--- Data extracts ---
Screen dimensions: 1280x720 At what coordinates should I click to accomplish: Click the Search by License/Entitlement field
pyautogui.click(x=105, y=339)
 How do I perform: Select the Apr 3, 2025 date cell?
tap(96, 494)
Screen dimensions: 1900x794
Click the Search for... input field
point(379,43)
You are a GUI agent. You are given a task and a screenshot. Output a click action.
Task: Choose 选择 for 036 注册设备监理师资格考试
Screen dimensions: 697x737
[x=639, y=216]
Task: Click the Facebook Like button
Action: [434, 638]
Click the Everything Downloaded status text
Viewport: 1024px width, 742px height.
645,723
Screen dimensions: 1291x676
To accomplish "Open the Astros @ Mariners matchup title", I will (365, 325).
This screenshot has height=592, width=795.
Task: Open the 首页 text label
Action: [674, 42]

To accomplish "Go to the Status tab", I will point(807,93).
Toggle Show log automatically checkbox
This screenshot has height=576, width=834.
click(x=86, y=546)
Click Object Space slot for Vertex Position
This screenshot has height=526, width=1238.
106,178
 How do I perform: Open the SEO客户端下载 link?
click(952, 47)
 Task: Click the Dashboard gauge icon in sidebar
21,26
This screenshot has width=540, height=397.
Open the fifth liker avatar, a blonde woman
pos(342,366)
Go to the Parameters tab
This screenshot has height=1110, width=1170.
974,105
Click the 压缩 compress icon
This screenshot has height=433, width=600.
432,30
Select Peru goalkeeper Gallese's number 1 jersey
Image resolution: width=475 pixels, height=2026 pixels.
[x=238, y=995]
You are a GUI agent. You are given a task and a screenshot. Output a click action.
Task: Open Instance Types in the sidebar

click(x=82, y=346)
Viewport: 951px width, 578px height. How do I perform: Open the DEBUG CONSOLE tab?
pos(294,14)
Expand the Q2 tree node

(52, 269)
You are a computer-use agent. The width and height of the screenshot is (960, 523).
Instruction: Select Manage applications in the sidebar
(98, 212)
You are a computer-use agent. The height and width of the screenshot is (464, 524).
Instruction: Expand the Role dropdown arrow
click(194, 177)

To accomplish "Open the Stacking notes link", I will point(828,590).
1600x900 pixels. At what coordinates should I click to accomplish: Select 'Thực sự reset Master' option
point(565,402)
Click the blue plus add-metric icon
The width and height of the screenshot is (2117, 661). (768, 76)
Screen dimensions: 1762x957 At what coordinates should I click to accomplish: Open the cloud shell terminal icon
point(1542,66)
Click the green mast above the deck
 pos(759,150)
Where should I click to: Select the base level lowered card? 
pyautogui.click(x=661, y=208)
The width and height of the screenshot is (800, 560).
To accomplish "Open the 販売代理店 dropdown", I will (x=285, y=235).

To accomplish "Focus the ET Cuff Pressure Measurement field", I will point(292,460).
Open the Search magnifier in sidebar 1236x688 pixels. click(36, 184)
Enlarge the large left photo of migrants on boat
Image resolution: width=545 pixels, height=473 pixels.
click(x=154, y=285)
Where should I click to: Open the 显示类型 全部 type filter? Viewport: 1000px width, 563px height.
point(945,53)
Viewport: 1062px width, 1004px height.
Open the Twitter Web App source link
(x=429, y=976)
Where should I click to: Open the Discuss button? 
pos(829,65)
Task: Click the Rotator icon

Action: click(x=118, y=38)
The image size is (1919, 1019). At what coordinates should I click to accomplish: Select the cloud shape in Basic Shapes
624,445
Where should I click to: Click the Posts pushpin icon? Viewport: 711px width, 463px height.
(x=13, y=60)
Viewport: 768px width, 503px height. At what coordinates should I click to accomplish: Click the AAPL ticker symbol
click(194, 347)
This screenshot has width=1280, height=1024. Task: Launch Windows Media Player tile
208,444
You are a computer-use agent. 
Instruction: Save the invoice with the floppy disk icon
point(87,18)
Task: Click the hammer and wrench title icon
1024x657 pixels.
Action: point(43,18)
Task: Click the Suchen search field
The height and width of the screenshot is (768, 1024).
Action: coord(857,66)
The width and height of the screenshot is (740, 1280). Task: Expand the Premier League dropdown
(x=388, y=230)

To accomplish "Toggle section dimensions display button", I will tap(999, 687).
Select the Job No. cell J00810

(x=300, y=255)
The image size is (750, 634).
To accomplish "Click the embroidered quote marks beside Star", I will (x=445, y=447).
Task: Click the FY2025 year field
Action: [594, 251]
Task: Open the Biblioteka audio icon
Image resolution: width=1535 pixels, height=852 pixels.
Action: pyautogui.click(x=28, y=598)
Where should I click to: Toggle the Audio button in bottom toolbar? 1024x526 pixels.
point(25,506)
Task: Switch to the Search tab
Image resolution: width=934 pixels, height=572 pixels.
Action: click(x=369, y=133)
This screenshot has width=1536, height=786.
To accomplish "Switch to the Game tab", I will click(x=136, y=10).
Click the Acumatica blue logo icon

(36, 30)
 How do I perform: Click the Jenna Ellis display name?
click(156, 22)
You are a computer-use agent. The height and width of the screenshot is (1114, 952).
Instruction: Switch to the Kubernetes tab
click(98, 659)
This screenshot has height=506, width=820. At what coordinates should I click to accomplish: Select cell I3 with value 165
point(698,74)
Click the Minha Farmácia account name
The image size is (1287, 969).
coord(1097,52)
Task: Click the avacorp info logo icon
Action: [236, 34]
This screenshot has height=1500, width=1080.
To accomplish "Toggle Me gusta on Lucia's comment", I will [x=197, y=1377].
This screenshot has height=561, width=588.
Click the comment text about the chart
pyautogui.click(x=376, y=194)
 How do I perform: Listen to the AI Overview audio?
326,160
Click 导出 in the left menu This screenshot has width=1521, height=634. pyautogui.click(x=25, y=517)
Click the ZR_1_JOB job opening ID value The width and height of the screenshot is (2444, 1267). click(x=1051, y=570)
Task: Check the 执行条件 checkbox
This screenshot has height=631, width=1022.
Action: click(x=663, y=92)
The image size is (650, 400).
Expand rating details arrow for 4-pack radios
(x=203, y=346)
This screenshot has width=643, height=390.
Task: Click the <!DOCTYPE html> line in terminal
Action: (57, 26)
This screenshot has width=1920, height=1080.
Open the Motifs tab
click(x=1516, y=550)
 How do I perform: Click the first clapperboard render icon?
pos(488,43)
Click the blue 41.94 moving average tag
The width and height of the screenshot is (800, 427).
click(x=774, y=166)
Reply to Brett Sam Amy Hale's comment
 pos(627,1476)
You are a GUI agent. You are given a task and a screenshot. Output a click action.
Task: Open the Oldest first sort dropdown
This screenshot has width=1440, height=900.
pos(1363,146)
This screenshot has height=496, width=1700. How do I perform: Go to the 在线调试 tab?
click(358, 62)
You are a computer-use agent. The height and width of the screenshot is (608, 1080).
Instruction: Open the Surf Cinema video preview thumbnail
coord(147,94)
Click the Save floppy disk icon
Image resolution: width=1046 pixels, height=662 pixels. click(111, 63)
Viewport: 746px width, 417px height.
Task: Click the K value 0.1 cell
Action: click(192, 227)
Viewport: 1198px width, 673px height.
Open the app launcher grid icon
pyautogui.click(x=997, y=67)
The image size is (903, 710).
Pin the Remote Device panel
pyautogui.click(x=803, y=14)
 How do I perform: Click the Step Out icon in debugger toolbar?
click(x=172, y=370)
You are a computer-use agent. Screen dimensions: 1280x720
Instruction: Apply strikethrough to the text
---
Problem to solve: With the first line being the one containing "This screenshot has height=496, width=1700." and the last line the one containing "You are a computer-use agent. Screen", transcribe exactly the lines above that fall in that range.

Solved exercise:
This screenshot has height=496, width=1700. How do I perform: Go to the 在线调试 tab?
click(358, 62)
You are a computer-use agent. The height and width of the screenshot is (608, 1080).
Instruction: Open the Surf Cinema video preview thumbnail
coord(147,94)
Click the Save floppy disk icon
Image resolution: width=1046 pixels, height=662 pixels. click(111, 63)
Viewport: 746px width, 417px height.
Task: Click the K value 0.1 cell
Action: click(192, 227)
Viewport: 1198px width, 673px height.
Open the app launcher grid icon
pyautogui.click(x=997, y=67)
The image size is (903, 710).
Pin the Remote Device panel
pyautogui.click(x=803, y=14)
 How do I perform: Click the Step Out icon in debugger toolbar?
click(x=172, y=370)
You are a computer-use agent. Screen dimensions: 1280x720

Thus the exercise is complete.